Recipes & Cooking
To wash, or not to wash: That is a question that has puzzled many home cooks. Here, food safety experts identify foods you should wash every time.
“Wash anything with a rind—even if it’s not one you’re going to eat—before you cut into,” says Colene Stoernell, MS, RDN, LD. That’s because fruit rind and skin carry bacteria, pesticides, and any other germs that are picked up during processing, packing, and shipping. Also, your hands are likely not the first to touch the food once at the store, so wash off any germs they might be carrying. Learn how to avoid the foods that food safety experts never eat.
Even though grains are boiled in water or broth until tender and fluffy, they require an earlier round of rinsing, says Caitlin Hoff, a health and safety investigator. “Grains like rice, quinoa, or barley should be rinsed thoroughly with cold water before cooking to remove excess starches, dirt, and germs,” she says. “This will also give you fluffier rice.” Plus, quinoa has a natural coating of saponin on each seed. (Saponin is a substance that gives quinoa a bitter taste if it’s not rinsed off, which is why many companies pre-rinse their quinoa before packing.) “Most brands claim they are pre-rinsed, but it’s an easy just-in-case action that you can take to ensure that your quinoa tastes delicious every time you make it,” Hoff says.
“My clients are surprised when I tell them to wash melons before they cut them—and to avoid pre-cut melons,” says Lauren Manaker, MS, RDN, LD. “People do not immediately think about washing the rind of their melons before cutting them, because they only eat the inside.”

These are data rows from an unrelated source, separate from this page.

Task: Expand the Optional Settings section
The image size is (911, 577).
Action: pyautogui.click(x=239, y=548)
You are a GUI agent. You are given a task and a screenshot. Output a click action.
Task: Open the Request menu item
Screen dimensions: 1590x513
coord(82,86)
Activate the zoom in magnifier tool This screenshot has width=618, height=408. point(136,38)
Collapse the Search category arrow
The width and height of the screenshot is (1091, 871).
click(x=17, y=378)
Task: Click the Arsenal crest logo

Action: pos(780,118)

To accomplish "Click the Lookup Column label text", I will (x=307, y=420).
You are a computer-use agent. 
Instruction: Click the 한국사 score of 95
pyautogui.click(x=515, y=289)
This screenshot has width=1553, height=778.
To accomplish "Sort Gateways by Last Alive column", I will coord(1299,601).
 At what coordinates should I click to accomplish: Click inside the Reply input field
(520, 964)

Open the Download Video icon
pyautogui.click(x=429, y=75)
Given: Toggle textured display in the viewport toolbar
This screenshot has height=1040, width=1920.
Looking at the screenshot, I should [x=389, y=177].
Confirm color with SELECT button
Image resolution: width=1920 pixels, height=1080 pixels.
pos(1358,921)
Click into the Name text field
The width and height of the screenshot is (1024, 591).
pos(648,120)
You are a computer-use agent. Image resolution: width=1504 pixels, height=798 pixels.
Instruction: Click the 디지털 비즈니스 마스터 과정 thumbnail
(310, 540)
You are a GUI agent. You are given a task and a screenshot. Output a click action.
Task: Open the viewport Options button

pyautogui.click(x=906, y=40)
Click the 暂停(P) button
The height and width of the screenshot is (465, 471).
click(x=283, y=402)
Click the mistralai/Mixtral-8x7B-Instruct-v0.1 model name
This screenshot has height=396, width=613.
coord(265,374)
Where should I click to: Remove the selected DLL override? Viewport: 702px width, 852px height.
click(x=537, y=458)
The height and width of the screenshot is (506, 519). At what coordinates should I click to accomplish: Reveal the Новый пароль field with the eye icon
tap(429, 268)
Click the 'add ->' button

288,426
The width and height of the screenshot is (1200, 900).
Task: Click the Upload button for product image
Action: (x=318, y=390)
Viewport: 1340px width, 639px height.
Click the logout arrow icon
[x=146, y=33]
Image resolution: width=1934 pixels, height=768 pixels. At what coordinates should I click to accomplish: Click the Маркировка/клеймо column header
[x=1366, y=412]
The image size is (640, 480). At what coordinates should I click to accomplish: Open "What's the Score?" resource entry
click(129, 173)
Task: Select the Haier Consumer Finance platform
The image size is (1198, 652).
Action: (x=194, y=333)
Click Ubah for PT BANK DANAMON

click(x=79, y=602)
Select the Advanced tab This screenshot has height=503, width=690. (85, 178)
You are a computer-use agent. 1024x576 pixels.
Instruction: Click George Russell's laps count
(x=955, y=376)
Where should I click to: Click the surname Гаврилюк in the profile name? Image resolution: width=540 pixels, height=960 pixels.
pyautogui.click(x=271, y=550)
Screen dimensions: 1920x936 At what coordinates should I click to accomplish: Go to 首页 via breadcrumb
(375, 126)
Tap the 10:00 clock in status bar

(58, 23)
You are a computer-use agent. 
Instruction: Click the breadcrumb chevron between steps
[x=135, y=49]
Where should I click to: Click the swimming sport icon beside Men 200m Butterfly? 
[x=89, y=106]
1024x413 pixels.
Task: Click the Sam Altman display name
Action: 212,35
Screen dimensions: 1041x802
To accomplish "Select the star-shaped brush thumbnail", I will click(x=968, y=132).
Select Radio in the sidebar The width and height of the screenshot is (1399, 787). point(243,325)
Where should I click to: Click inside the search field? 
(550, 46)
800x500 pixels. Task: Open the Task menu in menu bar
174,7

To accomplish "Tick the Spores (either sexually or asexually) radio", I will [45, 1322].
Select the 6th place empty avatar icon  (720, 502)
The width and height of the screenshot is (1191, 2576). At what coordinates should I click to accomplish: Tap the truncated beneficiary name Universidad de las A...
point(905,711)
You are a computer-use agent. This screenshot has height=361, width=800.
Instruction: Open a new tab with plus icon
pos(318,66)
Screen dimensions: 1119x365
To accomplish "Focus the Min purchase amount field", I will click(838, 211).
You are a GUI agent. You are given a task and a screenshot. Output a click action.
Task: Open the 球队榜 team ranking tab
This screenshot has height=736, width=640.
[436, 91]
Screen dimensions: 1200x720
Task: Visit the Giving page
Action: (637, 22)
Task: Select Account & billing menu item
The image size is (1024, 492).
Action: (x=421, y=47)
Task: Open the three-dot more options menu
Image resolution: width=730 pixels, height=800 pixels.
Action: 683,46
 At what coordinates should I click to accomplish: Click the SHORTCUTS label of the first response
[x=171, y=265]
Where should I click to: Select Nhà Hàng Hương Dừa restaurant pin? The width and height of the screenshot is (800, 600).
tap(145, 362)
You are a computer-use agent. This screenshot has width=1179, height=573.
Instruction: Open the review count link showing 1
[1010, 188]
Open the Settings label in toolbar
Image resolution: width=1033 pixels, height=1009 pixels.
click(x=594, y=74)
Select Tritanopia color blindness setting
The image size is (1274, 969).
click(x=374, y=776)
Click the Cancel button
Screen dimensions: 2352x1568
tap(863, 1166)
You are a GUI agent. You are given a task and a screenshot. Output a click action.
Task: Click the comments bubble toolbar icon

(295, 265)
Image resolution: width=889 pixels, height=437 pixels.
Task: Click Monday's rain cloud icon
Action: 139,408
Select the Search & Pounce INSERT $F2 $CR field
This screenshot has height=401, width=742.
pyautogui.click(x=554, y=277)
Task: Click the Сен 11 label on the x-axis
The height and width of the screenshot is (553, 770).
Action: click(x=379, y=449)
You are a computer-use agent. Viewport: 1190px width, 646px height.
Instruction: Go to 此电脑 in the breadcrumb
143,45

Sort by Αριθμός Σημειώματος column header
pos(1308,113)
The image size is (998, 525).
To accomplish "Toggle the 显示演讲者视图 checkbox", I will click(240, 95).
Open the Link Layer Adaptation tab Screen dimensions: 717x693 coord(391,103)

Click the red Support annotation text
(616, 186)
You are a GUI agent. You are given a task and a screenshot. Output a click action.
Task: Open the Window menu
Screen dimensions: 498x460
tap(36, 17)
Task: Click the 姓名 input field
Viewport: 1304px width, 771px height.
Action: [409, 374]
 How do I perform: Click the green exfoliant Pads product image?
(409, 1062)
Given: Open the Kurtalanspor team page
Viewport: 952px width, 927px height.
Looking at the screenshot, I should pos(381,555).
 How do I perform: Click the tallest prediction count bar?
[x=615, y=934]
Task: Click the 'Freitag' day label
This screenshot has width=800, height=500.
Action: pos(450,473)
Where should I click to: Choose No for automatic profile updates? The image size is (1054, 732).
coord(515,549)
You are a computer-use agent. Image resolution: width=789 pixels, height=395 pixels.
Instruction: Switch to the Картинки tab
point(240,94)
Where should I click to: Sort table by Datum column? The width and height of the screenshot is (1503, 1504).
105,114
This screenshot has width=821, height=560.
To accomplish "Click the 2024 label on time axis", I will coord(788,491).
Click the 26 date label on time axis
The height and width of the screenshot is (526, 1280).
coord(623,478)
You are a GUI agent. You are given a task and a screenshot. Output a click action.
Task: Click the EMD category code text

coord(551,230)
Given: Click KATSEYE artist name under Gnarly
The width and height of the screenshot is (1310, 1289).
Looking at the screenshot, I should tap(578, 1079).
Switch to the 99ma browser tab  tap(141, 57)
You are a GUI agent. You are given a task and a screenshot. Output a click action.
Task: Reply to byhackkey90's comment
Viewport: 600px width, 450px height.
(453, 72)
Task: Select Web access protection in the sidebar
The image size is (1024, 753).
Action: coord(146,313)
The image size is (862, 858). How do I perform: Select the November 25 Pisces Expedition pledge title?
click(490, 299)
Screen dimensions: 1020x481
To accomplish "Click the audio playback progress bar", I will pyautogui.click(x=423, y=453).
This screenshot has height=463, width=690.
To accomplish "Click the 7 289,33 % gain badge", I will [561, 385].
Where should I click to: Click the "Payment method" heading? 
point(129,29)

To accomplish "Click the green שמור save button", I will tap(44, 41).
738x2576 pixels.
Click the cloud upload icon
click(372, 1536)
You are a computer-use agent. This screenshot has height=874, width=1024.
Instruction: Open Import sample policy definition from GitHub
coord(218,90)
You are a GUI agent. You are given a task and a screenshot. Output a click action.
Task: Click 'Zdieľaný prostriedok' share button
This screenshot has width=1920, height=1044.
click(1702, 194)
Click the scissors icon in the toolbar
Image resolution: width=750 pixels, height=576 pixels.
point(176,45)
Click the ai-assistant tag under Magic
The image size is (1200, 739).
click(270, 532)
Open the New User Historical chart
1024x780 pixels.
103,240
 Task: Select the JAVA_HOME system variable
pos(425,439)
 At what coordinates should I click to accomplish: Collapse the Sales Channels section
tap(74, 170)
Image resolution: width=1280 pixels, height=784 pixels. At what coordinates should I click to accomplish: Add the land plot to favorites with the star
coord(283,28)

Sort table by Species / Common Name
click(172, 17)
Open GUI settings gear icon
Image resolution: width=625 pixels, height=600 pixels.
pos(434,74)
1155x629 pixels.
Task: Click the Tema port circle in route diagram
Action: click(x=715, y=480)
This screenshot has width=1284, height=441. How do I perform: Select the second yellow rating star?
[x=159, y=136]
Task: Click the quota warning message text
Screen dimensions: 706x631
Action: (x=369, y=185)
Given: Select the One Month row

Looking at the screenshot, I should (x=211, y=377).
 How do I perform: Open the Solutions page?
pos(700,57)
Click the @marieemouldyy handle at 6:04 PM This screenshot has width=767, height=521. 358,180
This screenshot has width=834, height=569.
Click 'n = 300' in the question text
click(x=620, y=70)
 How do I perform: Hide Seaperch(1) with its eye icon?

Salmonella and listeria can live on the rind of the melon, and when it is cut, the bacteria can touch the edible part and be ingested when you bite into it. Use a scrub brush to thoroughly clean the melon rind. “Many establishments do not make it a habit to wash the melon before cutting, and there is no way to ensure its safety, which is why I advise against buying pre-cut melon,” she says.